-- start Data listing --

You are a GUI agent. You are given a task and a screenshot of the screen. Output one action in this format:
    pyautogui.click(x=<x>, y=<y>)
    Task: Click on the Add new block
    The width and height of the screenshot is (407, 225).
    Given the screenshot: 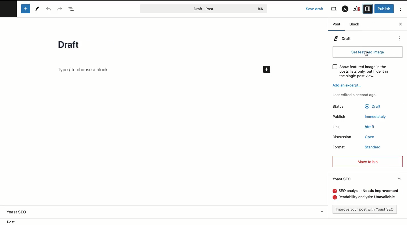 What is the action you would take?
    pyautogui.click(x=25, y=9)
    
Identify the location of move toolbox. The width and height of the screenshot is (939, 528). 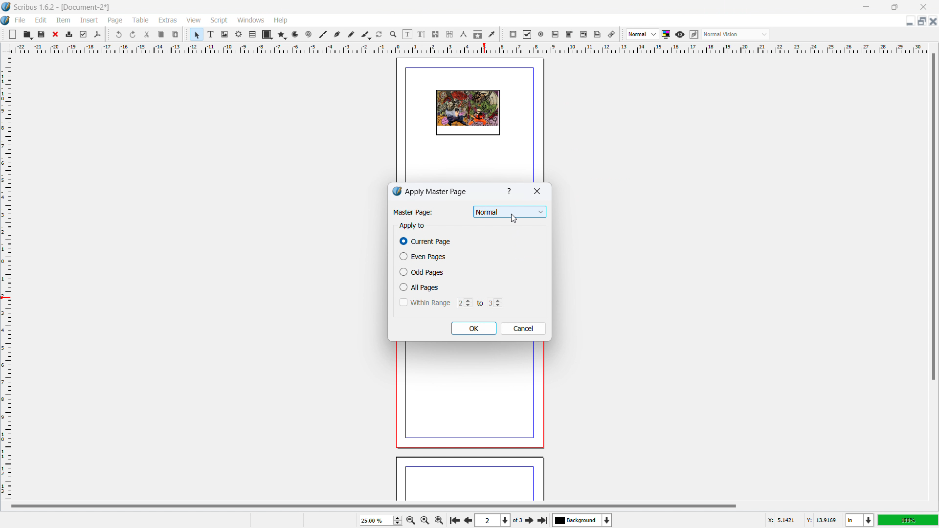
(622, 35).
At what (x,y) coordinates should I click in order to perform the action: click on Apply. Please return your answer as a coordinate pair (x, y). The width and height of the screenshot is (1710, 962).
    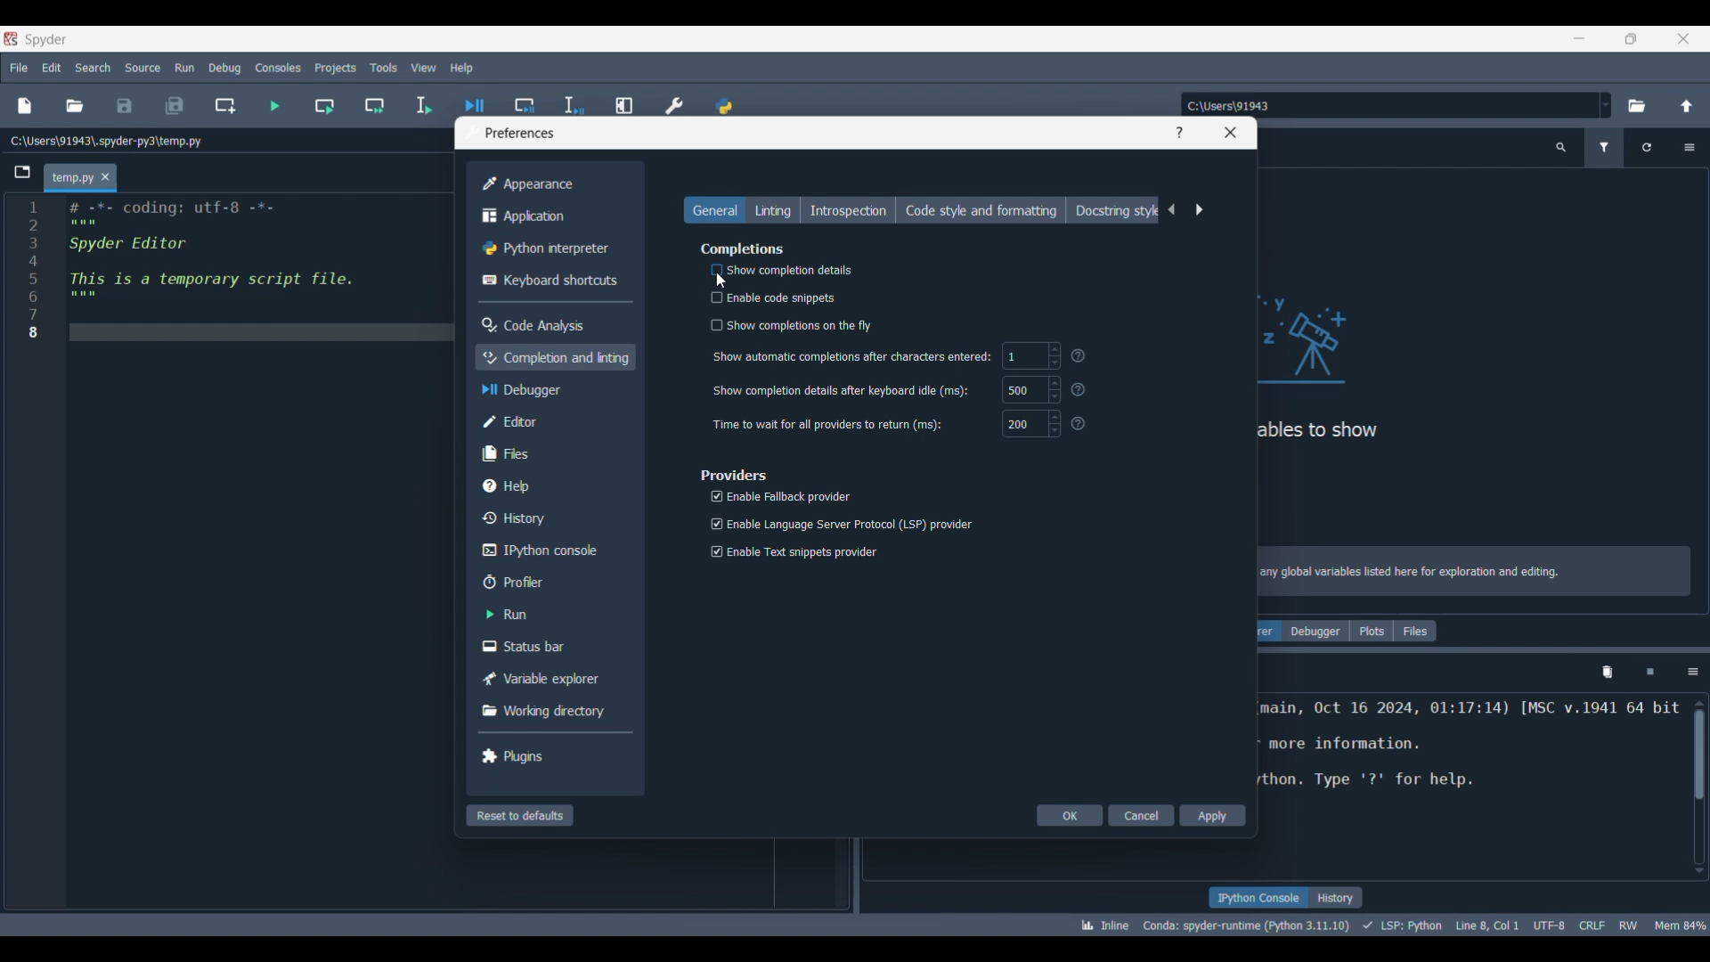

-- end Data listing --

### Problem description
Can you express everything from the line containing "Identify the location" down to the end of the data as a Markdown table with the columns n and Line, one numbered row per line, skipping blank lines and leaving the pictures out?

### Full output
| n | Line |
|---|---|
| 1 | Identify the location of move toolbox. The width and height of the screenshot is (939, 528).  |
| 2 | (622, 35). |
| 3 | At what (x,y) coordinates should I click in order to perform the action: click on Apply. Please return your answer as a coordinate pair (x, y). The width and height of the screenshot is (1710, 962). |